I'm 6'2" and have long fingers, so the mirrorless cameras of yesteryear have always been a bit rough for me to use. Sony increased the size of the grip on the a7 III, and that makes it far more comfortable to hold and shoot with. The second benefit is that because my hand now conforms naturally to the camera, I can use muscle memory to find controls without removing my eye from the viewfinder, which makes me far quicker when I'm shooting. It also makes for more stabilized shots, as the camera sits deeper in the palm of my hand instead of being gripped by my fingertips. Dials are bigger as well, which helps to map out the geography of the camera in your muscle memory. Altogether, the ergonomics and controls are a definite step forward and should make most any photographer happy. The only complaint I have is that the AF-ON button is a smidgen small and too close to the viewfinder for my taste. Because I (and many other photographers) use that for back-button autofocus, I need to be able to find it and press it quickly with my eye to the viewfinder, and jogging my thumb over the AF joystick and below the dial makes it a bit difficult not to accidentally activate another function or poke my own face. It's not a huge issue once you get used to it, but I'd prefer the button to be a bit bigger and more closer to the outside of the camera.
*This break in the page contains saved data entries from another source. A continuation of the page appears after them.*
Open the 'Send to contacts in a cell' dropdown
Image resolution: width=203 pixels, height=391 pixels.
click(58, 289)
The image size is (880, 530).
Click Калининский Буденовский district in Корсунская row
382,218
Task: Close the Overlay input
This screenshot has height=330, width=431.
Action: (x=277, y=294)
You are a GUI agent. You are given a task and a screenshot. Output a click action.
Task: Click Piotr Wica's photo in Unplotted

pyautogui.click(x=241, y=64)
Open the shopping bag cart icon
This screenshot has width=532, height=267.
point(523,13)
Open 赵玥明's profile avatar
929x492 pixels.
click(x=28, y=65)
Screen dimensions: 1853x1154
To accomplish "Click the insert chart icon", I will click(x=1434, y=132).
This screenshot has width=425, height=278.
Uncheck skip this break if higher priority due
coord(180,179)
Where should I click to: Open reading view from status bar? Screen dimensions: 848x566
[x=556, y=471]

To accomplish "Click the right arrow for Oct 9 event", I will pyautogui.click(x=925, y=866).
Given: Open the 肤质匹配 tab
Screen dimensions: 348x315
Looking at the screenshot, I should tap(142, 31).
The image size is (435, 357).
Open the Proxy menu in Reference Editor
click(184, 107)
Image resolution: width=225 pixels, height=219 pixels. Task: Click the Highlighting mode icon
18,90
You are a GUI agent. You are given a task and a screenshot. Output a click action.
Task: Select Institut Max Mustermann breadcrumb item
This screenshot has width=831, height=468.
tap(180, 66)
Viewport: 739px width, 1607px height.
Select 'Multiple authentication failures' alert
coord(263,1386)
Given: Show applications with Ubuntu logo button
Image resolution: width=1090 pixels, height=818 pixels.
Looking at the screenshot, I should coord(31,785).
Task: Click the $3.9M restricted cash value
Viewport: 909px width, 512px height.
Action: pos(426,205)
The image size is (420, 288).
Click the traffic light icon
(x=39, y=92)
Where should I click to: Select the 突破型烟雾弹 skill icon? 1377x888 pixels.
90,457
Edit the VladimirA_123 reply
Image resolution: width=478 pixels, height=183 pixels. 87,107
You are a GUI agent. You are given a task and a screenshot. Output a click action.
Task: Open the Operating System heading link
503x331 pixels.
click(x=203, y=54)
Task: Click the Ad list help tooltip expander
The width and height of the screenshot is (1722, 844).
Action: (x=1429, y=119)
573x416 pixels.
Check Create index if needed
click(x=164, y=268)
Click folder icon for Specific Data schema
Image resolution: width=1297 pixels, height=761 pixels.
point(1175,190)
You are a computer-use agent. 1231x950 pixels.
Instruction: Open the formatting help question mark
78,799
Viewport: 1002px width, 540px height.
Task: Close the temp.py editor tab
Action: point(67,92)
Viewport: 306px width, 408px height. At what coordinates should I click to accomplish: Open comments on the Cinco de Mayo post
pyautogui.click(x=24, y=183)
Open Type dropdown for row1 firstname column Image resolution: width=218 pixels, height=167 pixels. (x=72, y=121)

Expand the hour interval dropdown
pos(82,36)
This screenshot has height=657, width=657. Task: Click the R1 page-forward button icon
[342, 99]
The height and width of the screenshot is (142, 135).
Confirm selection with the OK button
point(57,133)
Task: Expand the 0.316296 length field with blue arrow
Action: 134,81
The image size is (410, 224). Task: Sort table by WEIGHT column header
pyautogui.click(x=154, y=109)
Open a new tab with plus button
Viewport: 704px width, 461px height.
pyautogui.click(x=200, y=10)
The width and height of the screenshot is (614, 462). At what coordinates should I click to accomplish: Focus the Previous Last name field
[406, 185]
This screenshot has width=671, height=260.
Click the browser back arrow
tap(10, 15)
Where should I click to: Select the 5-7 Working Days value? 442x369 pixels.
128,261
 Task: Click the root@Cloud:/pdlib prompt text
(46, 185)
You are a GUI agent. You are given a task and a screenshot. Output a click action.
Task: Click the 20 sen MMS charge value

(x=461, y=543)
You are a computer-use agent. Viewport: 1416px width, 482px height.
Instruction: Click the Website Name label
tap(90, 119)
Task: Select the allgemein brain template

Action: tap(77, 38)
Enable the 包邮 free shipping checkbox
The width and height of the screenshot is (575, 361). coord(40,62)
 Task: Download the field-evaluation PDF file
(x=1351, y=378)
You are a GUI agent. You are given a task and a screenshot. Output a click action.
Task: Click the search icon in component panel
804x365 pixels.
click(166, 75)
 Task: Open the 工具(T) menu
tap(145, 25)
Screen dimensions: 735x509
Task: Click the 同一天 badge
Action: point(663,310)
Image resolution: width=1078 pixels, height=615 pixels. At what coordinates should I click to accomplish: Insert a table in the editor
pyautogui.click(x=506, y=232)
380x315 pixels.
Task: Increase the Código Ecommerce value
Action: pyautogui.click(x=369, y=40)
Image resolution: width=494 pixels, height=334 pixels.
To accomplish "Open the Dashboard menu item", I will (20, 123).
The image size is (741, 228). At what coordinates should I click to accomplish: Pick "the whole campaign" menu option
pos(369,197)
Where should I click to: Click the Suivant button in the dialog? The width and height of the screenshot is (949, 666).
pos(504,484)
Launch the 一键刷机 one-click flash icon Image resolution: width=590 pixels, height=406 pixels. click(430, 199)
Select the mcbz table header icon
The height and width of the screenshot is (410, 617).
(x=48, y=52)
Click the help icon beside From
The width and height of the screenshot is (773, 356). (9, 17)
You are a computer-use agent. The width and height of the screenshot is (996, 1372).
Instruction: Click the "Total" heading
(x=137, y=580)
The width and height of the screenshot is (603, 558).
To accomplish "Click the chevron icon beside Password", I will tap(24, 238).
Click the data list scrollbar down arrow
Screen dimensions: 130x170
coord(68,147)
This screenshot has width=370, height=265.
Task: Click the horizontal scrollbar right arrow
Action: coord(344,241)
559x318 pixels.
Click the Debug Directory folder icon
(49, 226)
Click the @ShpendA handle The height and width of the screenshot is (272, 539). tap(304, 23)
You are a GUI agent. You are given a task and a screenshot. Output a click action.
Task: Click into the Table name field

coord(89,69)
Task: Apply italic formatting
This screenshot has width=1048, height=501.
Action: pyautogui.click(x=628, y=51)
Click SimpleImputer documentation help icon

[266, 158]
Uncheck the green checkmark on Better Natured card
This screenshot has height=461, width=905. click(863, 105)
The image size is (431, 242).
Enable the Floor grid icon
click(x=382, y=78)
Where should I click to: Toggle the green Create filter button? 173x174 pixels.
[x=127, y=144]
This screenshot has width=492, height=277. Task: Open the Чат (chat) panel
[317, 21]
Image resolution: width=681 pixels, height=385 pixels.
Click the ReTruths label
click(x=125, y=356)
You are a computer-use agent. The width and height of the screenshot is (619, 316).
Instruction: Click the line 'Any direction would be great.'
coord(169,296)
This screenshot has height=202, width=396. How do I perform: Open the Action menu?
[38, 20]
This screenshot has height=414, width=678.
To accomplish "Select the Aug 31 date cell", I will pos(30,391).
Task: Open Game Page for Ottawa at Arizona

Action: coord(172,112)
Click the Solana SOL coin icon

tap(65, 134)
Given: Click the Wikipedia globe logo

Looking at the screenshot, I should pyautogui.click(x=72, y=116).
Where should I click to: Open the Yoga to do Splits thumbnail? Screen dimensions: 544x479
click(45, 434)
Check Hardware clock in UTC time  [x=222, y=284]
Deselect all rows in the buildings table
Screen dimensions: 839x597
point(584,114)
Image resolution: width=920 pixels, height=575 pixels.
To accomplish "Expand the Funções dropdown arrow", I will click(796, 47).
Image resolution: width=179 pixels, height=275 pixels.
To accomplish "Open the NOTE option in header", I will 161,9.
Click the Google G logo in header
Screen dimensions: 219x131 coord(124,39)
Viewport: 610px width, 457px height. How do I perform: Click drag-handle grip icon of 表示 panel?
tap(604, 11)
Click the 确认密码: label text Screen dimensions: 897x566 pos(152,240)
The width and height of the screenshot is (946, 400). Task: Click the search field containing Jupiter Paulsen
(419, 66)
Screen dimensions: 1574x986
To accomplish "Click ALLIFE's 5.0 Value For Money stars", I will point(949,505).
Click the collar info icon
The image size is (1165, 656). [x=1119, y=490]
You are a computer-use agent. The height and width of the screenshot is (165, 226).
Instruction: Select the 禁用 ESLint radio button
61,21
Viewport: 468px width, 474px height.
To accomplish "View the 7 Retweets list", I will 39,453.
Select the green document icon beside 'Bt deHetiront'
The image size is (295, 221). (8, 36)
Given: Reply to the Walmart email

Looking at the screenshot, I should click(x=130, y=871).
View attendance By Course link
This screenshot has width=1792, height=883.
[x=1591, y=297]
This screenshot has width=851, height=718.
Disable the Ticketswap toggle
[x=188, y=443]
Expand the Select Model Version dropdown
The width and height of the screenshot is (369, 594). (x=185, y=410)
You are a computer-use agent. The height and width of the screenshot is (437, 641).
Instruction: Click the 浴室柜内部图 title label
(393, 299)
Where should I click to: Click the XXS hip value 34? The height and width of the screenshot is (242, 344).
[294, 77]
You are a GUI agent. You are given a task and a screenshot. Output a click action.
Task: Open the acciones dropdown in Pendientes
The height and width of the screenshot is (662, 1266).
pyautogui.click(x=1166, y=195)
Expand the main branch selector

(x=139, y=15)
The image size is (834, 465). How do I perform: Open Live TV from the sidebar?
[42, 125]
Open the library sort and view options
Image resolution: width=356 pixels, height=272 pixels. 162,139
The four custom function buttons are always a welcome addition as well, particularly C1 and C2, which sit in an ideal position directly behind the shutter button. Having all the customization options for the controls is great, as though Sony's menu system is still a bit confusing, once you get used to it, it offers a high degree of flexibility, and you can really set the camera up to give you maximal access to your specific needs. For example, I frequently shoot events that require me to be ultra-quiet, and I use my C3 button to toggle the silent shutter on and off. Furthermore, it's not just the custom function buttons that can be customized; almost any button on the camera can have its functionality changed. If you take the time to set up the camera to your liking, it can become incredibly intuitive in your hands and keep you out of the menu and your eye to viewfinder more often. The AF joystick is responsive and works well to help you navigate through all those AF points. One small complaint is that the AF point (particularly in spot mode) is a bit difficult to see, and as it zips around the screen, it can be easy to lose. I'd prefer a more contrasty point, but that's something that can be addressed in a firmware upgrade.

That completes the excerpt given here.